Simulate artificial data matrix based on 5-point-Likert response

Hi everyone. I need your help. Could someone tell me how to simulate matrix data based on Likert-scale response (5-point Likert scale – 1-Extremely Unhappy, 2-Unhappy,3-Neutral,4-Happy,5-Extremely Happy). I need to simulate artificial data for 5 different constructs/domains with 10 items each for sample size, N=100. I also assumed each of the items has factor loading 0.7. I already installed fabricatr, likert and psych packages and I was trying to create this simulated data but wasn’t able to do it. Could one help me how to get this? Thank you in advance.

fabricatr is likely not the best tool for creating random matrices - most of the functionality is built for data frames.

Cribbing heavily from http://dwoll.de/rexrepos/posts/multFA.html :

N <- 100

Lambda <- diag(.7, 5)[rep(1:5, each=10),]

P <- nrow(Lambda)
Q <- ncol(Lambda)

FF <- MASS::mvrnorm(N, rep(0, Q), diag(Q))
E  <- MASS::mvrnorm(N, rep(0, P), diag(P))
X  <- FF %*% t(Lambda) + E

Then you can use whatever likert functions you like to map the gaussian variables to discrete scales.

thank you for response

A v belated reply to this, as I think it answers a question I had.
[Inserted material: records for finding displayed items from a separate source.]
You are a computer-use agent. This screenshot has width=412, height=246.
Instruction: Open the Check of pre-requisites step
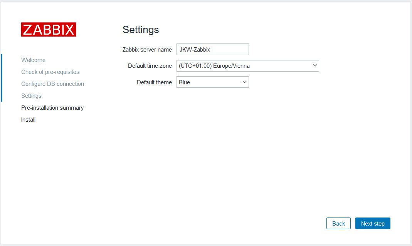[x=50, y=72]
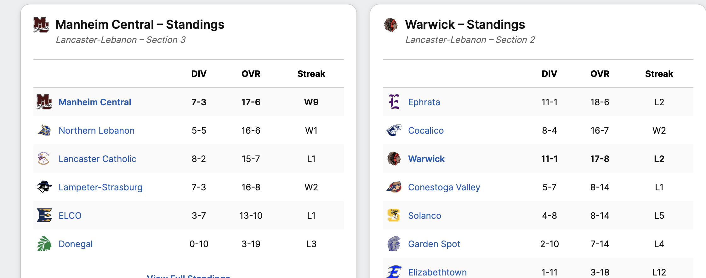The height and width of the screenshot is (278, 706).
Task: Click the Lampeter-Strasburg Pioneers logo
Action: point(44,187)
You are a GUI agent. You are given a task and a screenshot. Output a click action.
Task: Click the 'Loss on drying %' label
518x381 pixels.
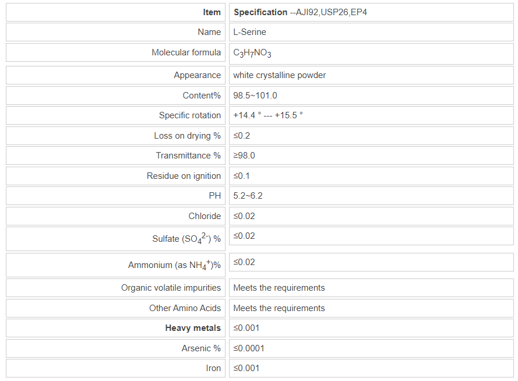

I am simulating data where before and after intervention, each participant has N items that are responded to and are correct/incorrect, so the resulting data are integers. I was originally simulating this using binomial, but then wondered if it would be better to simulate as continuous normal and then convert to integer.
There are 2 reasons I was pondering this: first, I have to estimate a treatment effect to be added. In reality these effects can only be whole integers, but I wondered if it made more sense to model it as a continuous effect, and then again convert resulting score to integer.
2nd reason is that I am guessing this may get more critical with small N items.
I am sure I could check this empirically to see what difference it makes, but if there is a good logic for preferring one approach to simulation (ie simulate as rnorm and then convert into integer, or simulate using binomial), that would be good to know.

Generally I would match up distribution for data generation with the assumptions of your model, which is best-case for a given sample size; if you took a gaussian variate and binned it, that would correspond to a probability model with an oprobit link - I’m told that is old fashioned for IRT but it can work well.

You can also simulate how bad your model fit degrades when its assumptions don’t match the data generating process.